The function
$f(x)= \begin{cases}
e^{-\frac{1}{x}} & x > 0 \\
0 & x\leq 0 \\
\end{cases}$
is a smooth function which grows, at $0$, slower than any function of the form $x^n$.
My question is, does there exist a sequence of functions $(f_n)$, infinitely differentiable at $0$ and with $f_n(0)=0$ and $f_n(x)\neq 0$ when $x\neq 0$ for all $n$, with the following property?
For any function $f$ infinitely differentiable at 0 where $f(0)=0$ and $f(x)\neq 0$ when $x\neq 0$ there exists a natural number $N$ such that for all $n\geq N$, we have $\lim_{x\rightarrow 0}\frac{f_n(x)}{f(x)}=0$.

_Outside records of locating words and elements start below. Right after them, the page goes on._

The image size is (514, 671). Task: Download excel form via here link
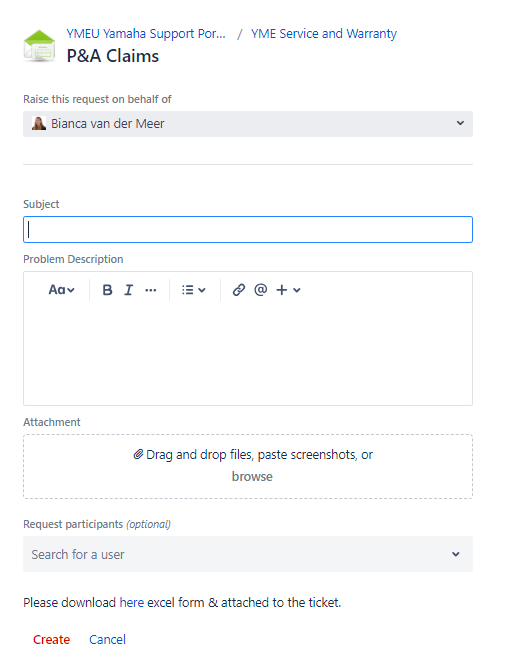click(x=131, y=603)
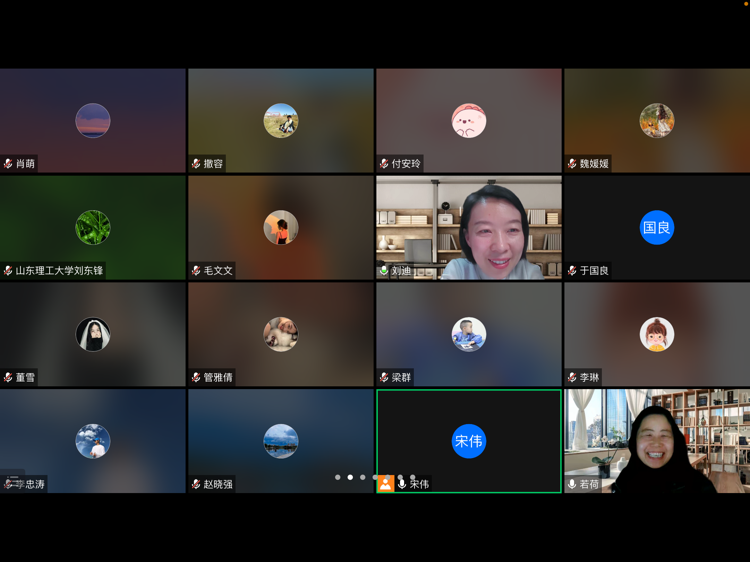Click 刘迪's green active microphone icon

(384, 271)
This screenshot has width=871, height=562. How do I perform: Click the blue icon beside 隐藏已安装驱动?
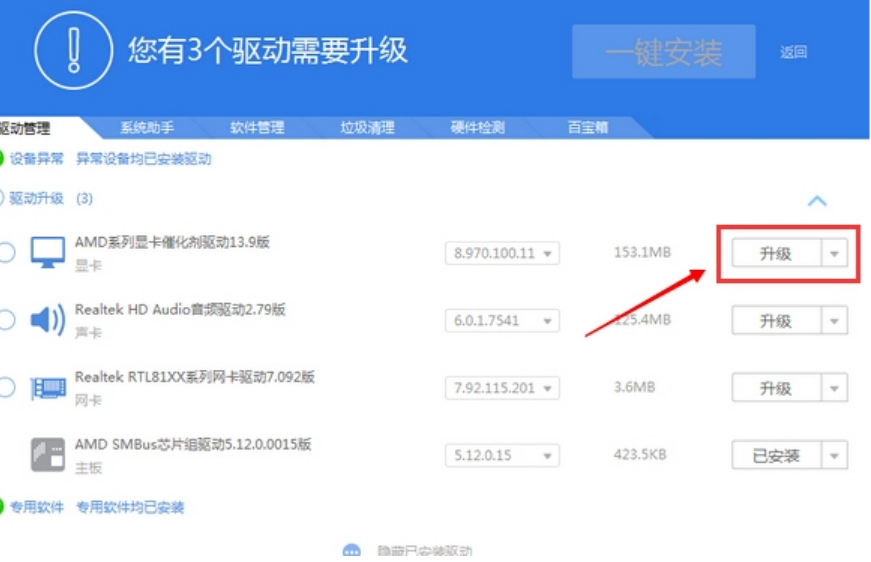[x=351, y=552]
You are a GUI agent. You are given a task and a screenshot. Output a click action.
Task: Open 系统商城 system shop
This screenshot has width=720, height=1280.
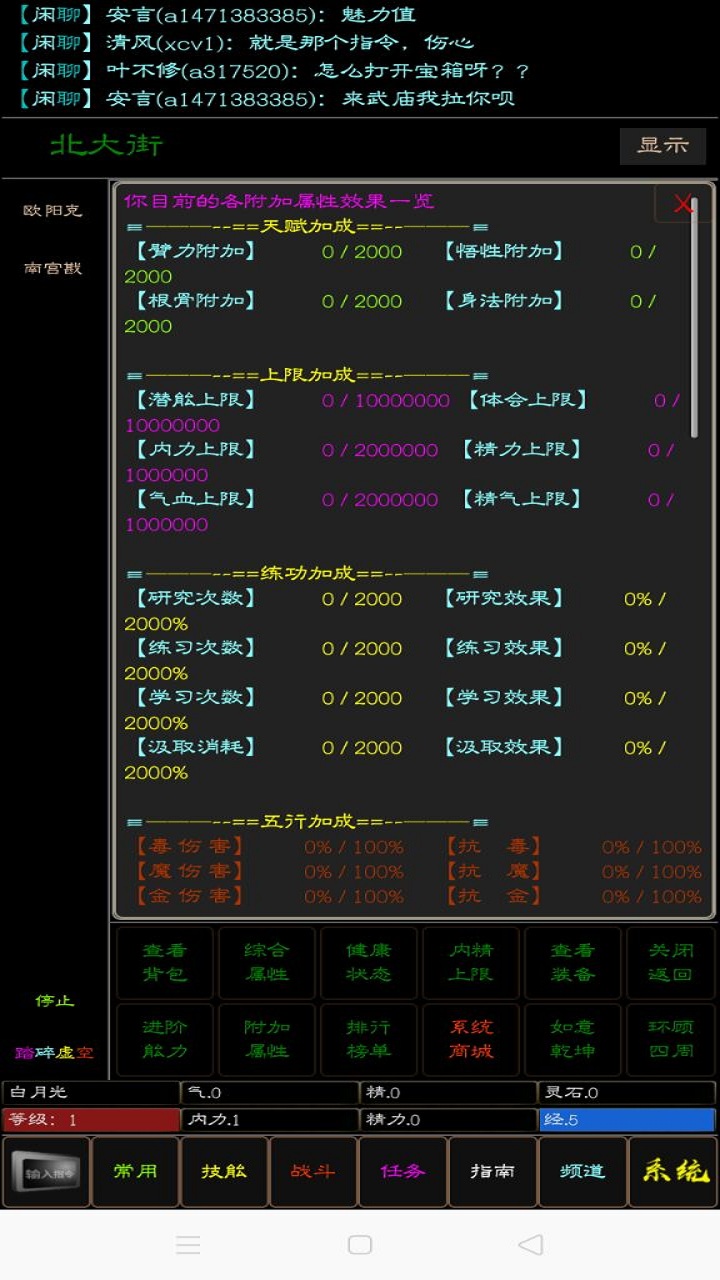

Or is there no such sequence of functions, i.e. for any sequence of functions does there exist a function which grows more slowly than all the functions in the sequence?
Best Answer
There is no such $C^\infty$ function. To prove this, let $f_n$ satisfy the conditions you specify. WLOG, we can assume all $f_n>0$ on $\mathbb R\setminus \{0\}.$ If that is not true, go to the functions $f_n^2.$ We will construct an even $f\in C^\infty(\mathbb R),$ positive on $\mathbb R\setminus \{0\}$ and strictly increasing on $[0,\infty),$ such that for every $n,$
$$\tag 1\lim_{x\to 0} \frac{f_n(x)}{f(x)}=\infty.$$
For any $g\in C^l(\mathbb R),$ define
$$\|g\|_l = \sum_{j=0}^{l}\sup_{\mathbb R} |D^jg|.$$
If $g_k\in C^\infty(\mathbb R), k = 1,2,\dots,$ and $\sum_{k=1}^{\infty} \|g_k\|_l <\infty$ for each $l,$ then $\sum_{k=1}^{\infty} g_k \in C^\infty(\mathbb R).$ Furthermore, for each $l,$
$$D^l\left(\sum_{k=1}^{\infty} g_k\right ) = \sum_{k=1}^{\infty} D^lg_k.$$
Choose a sequence $a_1>a_2 > \cdots \to 0.$ For each $k,$ set $E_k=\{x:a_{k+1}\le |x|\le a_k\}$ and define $m_k$ to be the smallest of the numbers
$$\min_{E_k} f_1,\min_{E_k} f_2,\dots,\min_{E_k} f_k.$$
Now choose a positive sequence $c_k\to 0$ such that $c_km_k$ strictly decreases to $0.$
For each $k$ we can choose $g_k\in C^\infty(\mathbb R)$ with $g_k>0$ on $(a_{k+1},a_k)$ and $g_k=0$ elsewhere. By multiplying by small enough positive constants we can also require
$$\|g_k\|_k < 1/2^k \text { and } \int_{a_{k+1}}^{a_k} g_k < c_km_k - c_{k+1}m_{k+1}.$$
We then define
$$g = \sum_{k=1}^{\infty}g_k.$$
This $g\in C^\infty(\mathbb R).$
Finally we get to define $f$ (almost): Define
$$f(x) = \int_0^x g,\,\, x\in \mathbb R.$$
Then $f\in C^\infty(\mathbb R)$ and $f$ is strictly increasing on $[0,\infty).$ Fix $n.$ Claim: If $x\in [a_{k+1},a_k]$ and $k\ge n,$ then
$$\tag 2\frac{f_n(x)}{f(x)} \ge \frac{1}{c_k}.$$
Since $c_k\to 0^+,$ $(2)$ proves $(1),$ at least as $x\to 0^+.$ To prove $(2),$ note $f(x)\le f(a_k).$ Now
$$f(a_k) = \int_0^{a_k} g =\sum_{j=k}^{\infty}\int_{a_{j+1}}^{a_j} g_j < \sum_{j=k}^{\infty}(c_jm_j - c_{j+1}m_{j+1}) = c_km_k.$$
So
$$\frac{f_n(x)}{f(x)}\ge \frac{f_n(x)}{f(a_k)} > \frac{m_k}{c_km_k}=\frac{1}{c_k},$$
proving $(2).$
We're done except for a minor detail. This $f=0$ on $(-\infty,0].$ All we need to do is redefine $f$ for $x\le 0$ by setting $f(x)=f(-x).$ Because all $D^lf(0)=0$ for the original $f,$ the redefined $f\in C^\infty(\mathbb R ).$ Since the $m_k$ took into account the behavior of the $f_n$ to the left of $0,$ we have our counterexample as claimed.